Porque Agostinho Neto não foi nada. Quem o ensinou a escrever poemas foi o Filipe Zau. Quem dirigiu a luta armada de libertação nacional foi o presidente João Lourenço, Neto apenas posava para a fotografia. Quem criou a República Popular de Angola foi o Adão de Almeida e o Doutor Tutio Fruti. Neto não fez nada.

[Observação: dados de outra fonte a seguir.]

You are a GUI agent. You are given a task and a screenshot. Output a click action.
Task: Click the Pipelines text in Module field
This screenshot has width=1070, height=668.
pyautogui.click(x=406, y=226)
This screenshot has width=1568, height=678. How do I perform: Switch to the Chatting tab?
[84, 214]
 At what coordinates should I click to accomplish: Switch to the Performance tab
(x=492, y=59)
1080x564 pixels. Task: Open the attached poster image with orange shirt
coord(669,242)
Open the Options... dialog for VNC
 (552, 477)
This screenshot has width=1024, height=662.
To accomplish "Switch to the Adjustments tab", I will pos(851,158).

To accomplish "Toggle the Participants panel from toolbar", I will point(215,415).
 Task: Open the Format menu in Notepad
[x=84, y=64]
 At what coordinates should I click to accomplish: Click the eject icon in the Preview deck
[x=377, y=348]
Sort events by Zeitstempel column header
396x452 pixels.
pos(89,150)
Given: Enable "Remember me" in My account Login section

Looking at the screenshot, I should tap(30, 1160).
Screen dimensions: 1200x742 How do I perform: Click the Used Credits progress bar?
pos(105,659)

As Comemorações do Centenário do Nascimento de Agostinho Neto, oficialmente, até agora nada de nada. Finalmente comecei a perceber porque temos três ministros em um. Ministro do Ambiente está apostado em destruir qualquer sinal de políticas ambientais. O ministro do Turismo vai acabar de vez com a indústria. Nos aeroportos e portos nacionais, os turistas vão ser recebidos pelos bandidos do Nelito Ekuikui e pelos matadores do Abílio Camalata Numa. As paredes vão estar engalanadas com fotos das fogueiras da Jamba. Melhor é impossível. O ministro da Cultura vai manter a dita ao nível da planta dos pés. E se alguém der um pio de protesto, é logo espezinhado.

A desnetização de Angola está em marcha. As e os desnetizadores merecem um prémio chorudo. Que sejam distribuídos por essas e esses heróis, os biliões que Adão de Almeida diz que já foram recuperados na luta contra a corrupção, mas que os Tribunais ainda não decidiram. Sua excelência ainda não percebeu que ao fazer tais declarações está a colocar o Poder Judicial sob a suspeita de que quando as magistradas e os magistrados judiciais proferem as sentenças, elas já estão redigidas pelo Doutor Tuti Fruti.

Um aviso de amigo para amigo, camarada para camarada. Não vão conseguir desnetizar Angola. Guardem as vossas forças para derrotar a UNITA nas eleições. Há que desunitar Angola de uma vez por todas. Isso sim.